Most children diagnosed with cancer today will survive but will develop late complications of their cancer treatment. Childhood cancer survivors have almost twice the risk of diabetes compared to other adults. Diabetes is known to increase the risk of heart disease among survivors, and heart disease is the leading cause of non-cancer death among survivors. Prediabetes is easily diagnosed and begins months to years before diabetes. However, little is known about prediabetes risk-factors and prevention in survivors, despite reports that up to 1 in 3 survivors have prediabetes. Using treatment information and recent assessment of over 3,500 adult survivors of childhood cancer, this research will identify the extent of prediabetes among survivors, characterize what cancer-treatments increase risk, and determine how quickly these survivors develop diabetes. Research will then establish if a medication and lifestyle intervention to prevent diabetes in prediabetic survivors is safe and achievable. This will inform a future diabetes intervention trial with the goal of improving long-term survival and quality of life for childhood cancer survivors.

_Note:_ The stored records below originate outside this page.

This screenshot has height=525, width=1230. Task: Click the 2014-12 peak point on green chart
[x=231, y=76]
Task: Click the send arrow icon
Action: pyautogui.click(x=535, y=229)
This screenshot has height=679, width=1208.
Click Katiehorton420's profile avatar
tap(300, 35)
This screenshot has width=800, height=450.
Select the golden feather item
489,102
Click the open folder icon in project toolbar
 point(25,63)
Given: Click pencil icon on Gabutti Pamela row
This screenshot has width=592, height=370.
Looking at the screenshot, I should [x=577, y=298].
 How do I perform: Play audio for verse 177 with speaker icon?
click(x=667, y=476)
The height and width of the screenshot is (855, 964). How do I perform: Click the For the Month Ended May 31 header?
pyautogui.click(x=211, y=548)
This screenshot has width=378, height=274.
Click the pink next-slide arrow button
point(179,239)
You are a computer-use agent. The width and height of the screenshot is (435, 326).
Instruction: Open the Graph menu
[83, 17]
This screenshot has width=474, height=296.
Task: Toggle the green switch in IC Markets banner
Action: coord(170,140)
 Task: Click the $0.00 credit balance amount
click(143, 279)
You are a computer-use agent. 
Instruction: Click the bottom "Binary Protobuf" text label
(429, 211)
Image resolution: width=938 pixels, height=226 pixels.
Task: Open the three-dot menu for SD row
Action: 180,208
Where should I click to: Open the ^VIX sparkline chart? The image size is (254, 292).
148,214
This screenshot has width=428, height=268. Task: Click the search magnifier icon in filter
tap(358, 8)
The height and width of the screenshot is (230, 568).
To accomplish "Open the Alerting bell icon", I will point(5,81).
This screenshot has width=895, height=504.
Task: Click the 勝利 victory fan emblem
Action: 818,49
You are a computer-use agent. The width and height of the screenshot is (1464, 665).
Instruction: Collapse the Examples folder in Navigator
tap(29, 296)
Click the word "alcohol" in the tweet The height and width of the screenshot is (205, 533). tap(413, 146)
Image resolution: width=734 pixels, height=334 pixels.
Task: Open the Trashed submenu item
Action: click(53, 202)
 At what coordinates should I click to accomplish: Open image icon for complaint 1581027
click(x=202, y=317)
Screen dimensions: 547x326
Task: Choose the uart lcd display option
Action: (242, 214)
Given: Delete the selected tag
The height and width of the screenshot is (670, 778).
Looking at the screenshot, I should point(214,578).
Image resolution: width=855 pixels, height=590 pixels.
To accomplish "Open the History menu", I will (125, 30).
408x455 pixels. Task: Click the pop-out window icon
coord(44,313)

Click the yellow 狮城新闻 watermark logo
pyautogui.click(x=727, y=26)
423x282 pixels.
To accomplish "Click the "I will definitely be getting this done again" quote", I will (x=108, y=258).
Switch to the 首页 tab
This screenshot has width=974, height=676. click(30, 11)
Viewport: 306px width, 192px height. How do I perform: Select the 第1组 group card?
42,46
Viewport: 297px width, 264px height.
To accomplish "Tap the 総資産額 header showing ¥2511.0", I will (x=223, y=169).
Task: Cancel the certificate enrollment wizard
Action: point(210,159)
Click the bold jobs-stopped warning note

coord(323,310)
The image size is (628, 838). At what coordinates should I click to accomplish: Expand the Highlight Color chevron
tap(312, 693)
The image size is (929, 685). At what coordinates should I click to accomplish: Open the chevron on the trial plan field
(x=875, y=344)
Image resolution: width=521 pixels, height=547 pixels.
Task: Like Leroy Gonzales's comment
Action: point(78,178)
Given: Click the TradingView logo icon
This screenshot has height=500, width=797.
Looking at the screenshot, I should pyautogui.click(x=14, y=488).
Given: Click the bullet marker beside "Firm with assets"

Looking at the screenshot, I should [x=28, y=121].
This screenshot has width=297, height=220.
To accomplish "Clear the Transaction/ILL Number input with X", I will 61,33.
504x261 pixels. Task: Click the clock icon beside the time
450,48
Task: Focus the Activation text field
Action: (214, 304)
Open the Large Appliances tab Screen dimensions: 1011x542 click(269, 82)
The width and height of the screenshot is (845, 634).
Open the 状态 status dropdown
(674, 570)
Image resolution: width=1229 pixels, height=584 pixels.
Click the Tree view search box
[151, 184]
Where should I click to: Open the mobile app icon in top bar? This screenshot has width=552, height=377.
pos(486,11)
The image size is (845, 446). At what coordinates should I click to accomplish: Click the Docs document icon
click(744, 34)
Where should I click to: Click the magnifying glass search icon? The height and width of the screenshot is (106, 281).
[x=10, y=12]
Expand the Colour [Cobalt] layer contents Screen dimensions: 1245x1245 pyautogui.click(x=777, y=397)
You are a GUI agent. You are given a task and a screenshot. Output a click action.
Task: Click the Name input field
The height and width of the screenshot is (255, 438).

Leukemia is the most common form of childhood cancer. While most children with leukemia can be cured, patients whose leukemia comes back after an initial response to therapy are very difficult to treat and often die of their disease. As the Ty Louis Campbell Foundation St. Baldrick's Fellow, Dr. Levinson studies one of the classes of medicines used to treat leukemia called "glucocorticoids" (a type of steroid), in a type of leukemia called T-cell ALL. Though glucocorticoids are usually very good at killing leukemia cells, some patients have been found to not respond (or be "resistant") to glucocorticoids, while others develop resistance over time, making their disease far more difficult to treat. Dr. Levinson's research is focused on understanding how and why such resistance develops in an effort to identify ways to overcome it and, ultimately, increase the percentage of children with T-cell ALL who can survive their disease.

This grant is funded by and named for the Ty Louis Campbell Foundation, a St. Baldrick's partner, created in memory of Ty Louis Campbell who lost his battle with brain cancer at the age of five. The Foundation seeks less toxic, more effective treatments that are specifically designed for children fighting cancer. Their ultimate mission is to help fund the intelligence and technology that will uncover new ways to cure children with cancer.